### Given request
In the passage on disc lifetime, what name is given to the two-timescale nature of the viscous-photoevaporative model?

Fig. 2 Evolution of the accretion rate (blue) and mass (black) of a disc over time. The vertical yellow line indicates the instant when the gap opens, which triggers a steep decrease in $\dot{M}$. The red line marks the transition between accreting and non-accreting phases. The grey region corresponds to values of disc mass and accretion rate below the respective observational threshold.

2.2 The disc lifetime: State of the art

The fast dispersal of the inner disc results in an intrinsic twotimescale nature of the viscous-photoevaporative model, namely the ‘ultraviolet switch’, introduced by Clarke et al. (2001). The first timescale corresponds to a slow viscous evolution, while the second one corresponds to a rapid clearance of the inner disc. Due to the two mechanisms of gas depletion, the evolution of the disc mass can be described by the following relation until the gap opening: $$\frac{\text{d}M(t)}{\text{d}t}\sim -\dot{M}(t)-{\dot{M}}_{\text{w}},$$(7)

where the accretion rate $\dot{M}(t)$ is a decreasing function of time (see Eq. (5)), while ${\dot{M}}_{\text{w}}$ remains constant. Assuming ${\dot{M}}_0\gg {\dot{M}}_{\text{w}}$, where ${\dot{M}}_0\equiv \dot{M}(0)$, photoevaporation is negligible during the initial phase of the disc evolution, and Eqs. (4) and (5) adequately describe the evolution of the disc’s macroscopic properties. However, as soon as $\dot{M}\left(t_{\text{w}}\right)={\dot{M}}_{\text{w}}$, the effect of winds becomes relevant. The time t_w, introduced by Clarke et al. (2001), marks the transition between the accretion-dominated regime and the photoevaporation-dominated regime. As a consequence, due to the rapid photoevaporative removal of the inner disc, t_w provides an estimate of the disc’s lifetime (Clarke et al. 2001; Somigliana et al. 2020; Picogna et al. 2021). The definition of t_w implies $$t_{\text{w}}=\frac{M_0}{2{\dot{M}}_0}{\left(\frac{{\dot{M}}_0}{{\dot{M}}_{\text{w}}}\right)}^{\frac{2}{3}}=t_v{\left(\frac{{\dot{M}}_0}{{\dot{M}}_{\text{w}}}\right)}^{\frac{2}{3}}\gg t_v$$(8)

in the t_ν ≪ t_w limit.

### Data shown
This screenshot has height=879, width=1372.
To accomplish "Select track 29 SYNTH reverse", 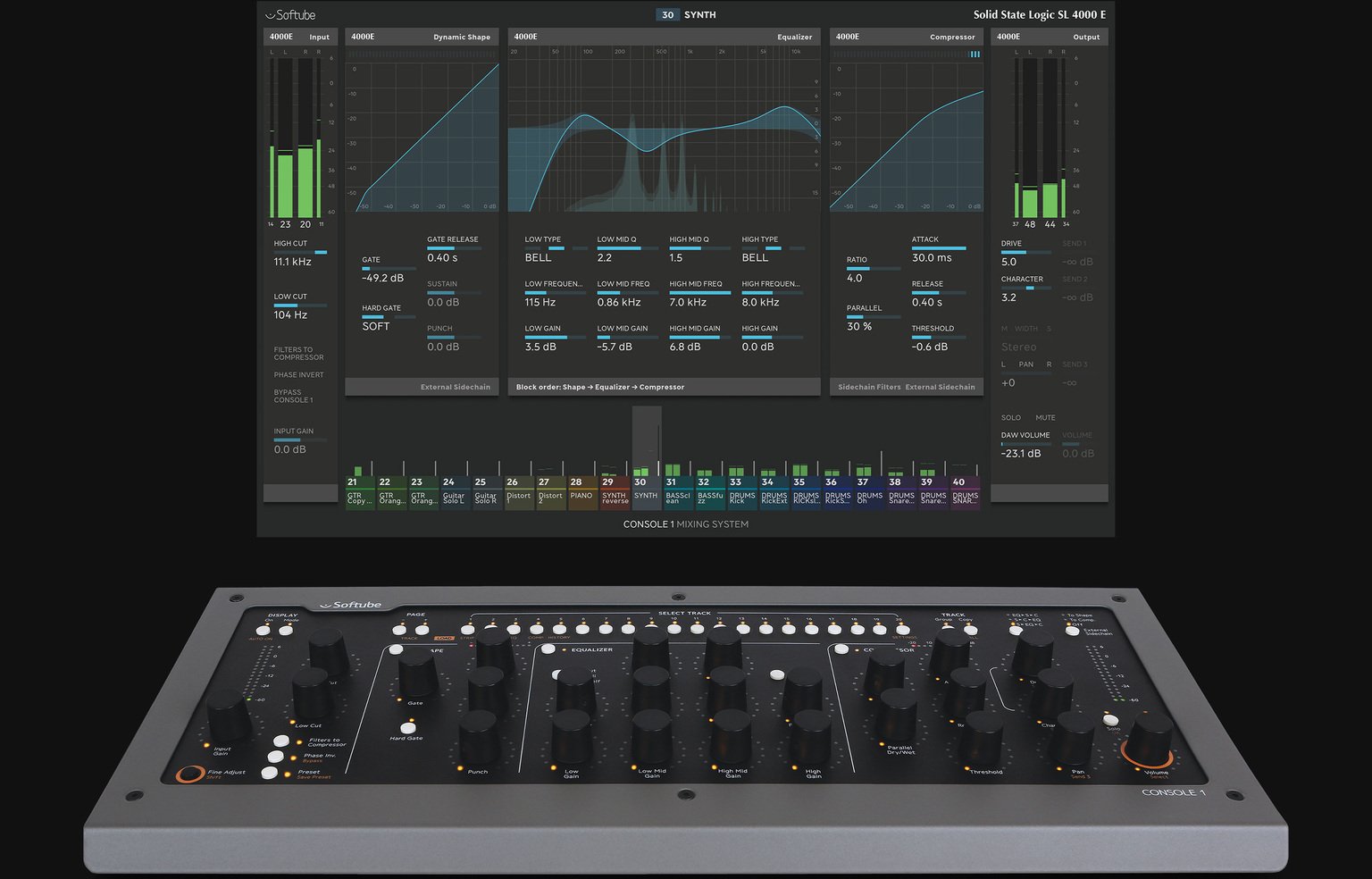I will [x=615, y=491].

==

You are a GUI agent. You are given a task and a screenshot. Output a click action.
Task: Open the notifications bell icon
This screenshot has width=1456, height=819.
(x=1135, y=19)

### Result of this task
The "ultraviolet switch."